She began with the story of Jesus in the desert. Like so much of Christianity, it was confusing. Who was this devil? What was Jesus doing talking to him in the desert? Did people really believe this stuff?
And then I read this sentence: “The tradition teaches that these temptations stand for pride, power, and possession.” And all of a sudden my soul—not my mind, but my soul—said “Aha!” as a puzzle piece clicked into place.
I didn’t know much about Jesus, the devil, or that desert, but I knew pride. I knew the desire for power; I knew the wish for possessions. I was familiar with all of them, from painful experience.
All of a sudden the story wasn’t just about Jesus; it was about me, too. And not just me: it was about all humanity. I knew from the history books and the newspapers that we all struggle with pride, power, and possession. People and nations fight, kill, and die over who is worthy of respect, who gets control, and who owns what. The more I thought about it, the more these three simple words seemed to be at the heart of the human experience.
It began to make complete sense that these were the temptations the devil offered Jesus. They were the same temptations that the devil still offered me.
That “aha!” moment in the midst of a Weavings essay was one of many that led me along the road of conversion to the Christian faith. It was not a road my parents had ever meant for me to travel. Ironically, it was my antireligious father who convinced me of the human need for faith. He was 49 years old when I was born and 67 when he died. I spent my childhood witnessing his slow decline, an aging parent facing his mortality. I learned from watching him that death comes to us all; the only question is how we meet it. In the face of death, neither pride nor power nor possession holds much sway. What matters in the face of death is how we, in our mortal lives, relate to the eternal.
I began by recognizing myself in the temptations, but I soon realized that I was meant also to recognize myself in the responses that Jesus makes in return. When tempted to put himself first, he puts God first. He puts spiritual nourishment above bodily nourishment, trust in God above testing God, faithfulness to God above wealth. He places his relationship with the eternal above all—far above the temptations the devil offers. He does all this without a single second’s thought, in total unity with God the Father.
It has been 20 years since I found that Weavings essay. I’ve racked up one baptism, one marriage, and two ordinations (UU and then Episcopalian). But I still haven’t figured out how to do naturally what Jesus did immediately. I still get swayed by pride, power, and possession—each and every day.

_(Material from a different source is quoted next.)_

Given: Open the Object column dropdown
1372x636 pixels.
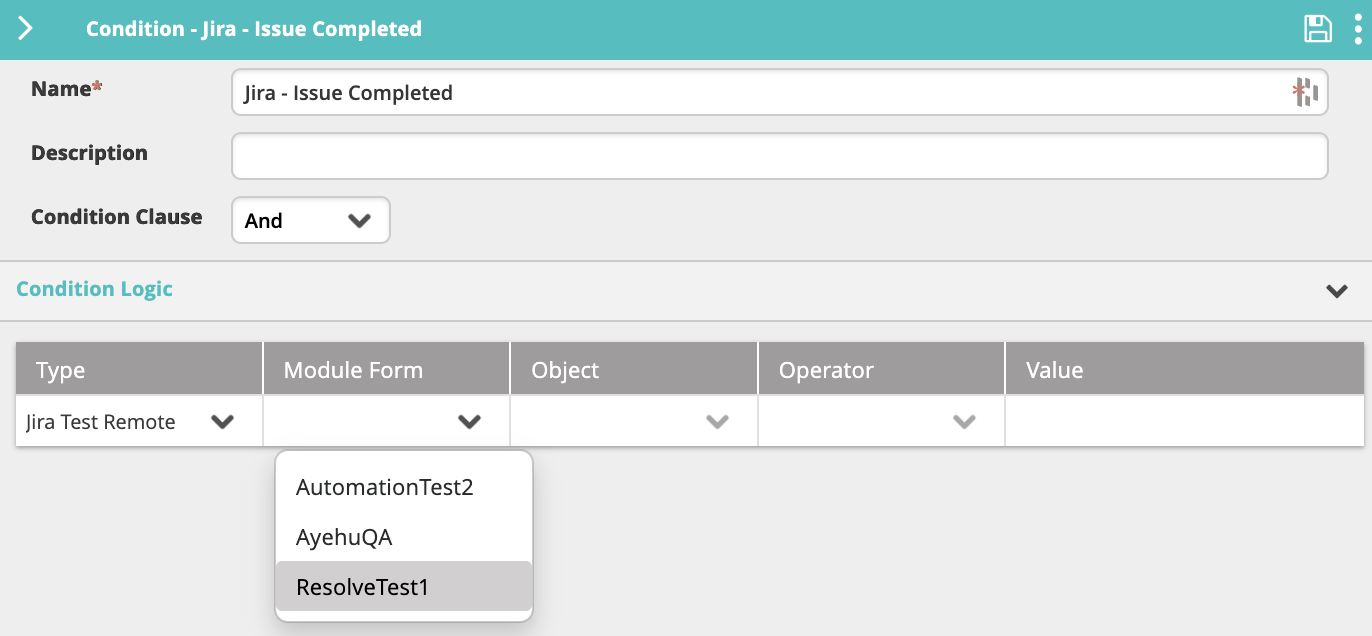Looking at the screenshot, I should click(716, 422).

The difference between my life now and 20 years ago is this: I have been baptized into the life, death, and resurrection of Jesus Christ. And so I have already died to my mortal being and been raised with Christ. Because of his saving action on the cross, I don’t need to be afraid when I succumb to temptation. I can simply begin again. In Lent, and anytime.
When you fall into sin, we are asked at baptism, will you repent and return to the Lord?
I will, goes the reply, with God’s help.
I need God’s help every single day.
But every single day since I was baptized, I have read myself more and more into the story of the Bible. I have discovered how it actually makes sense that God was born in human flesh, that he was killed but would not stay dead. The facts of incarnation and resurrection have become visible in my life—just as the temptation story once did. It turns out the story does hang together with an internal logic. Twenty years ago when I encountered it, that internal logic was wiser than I was. I could not make sense of scripture then. Now it helps me make sense of me.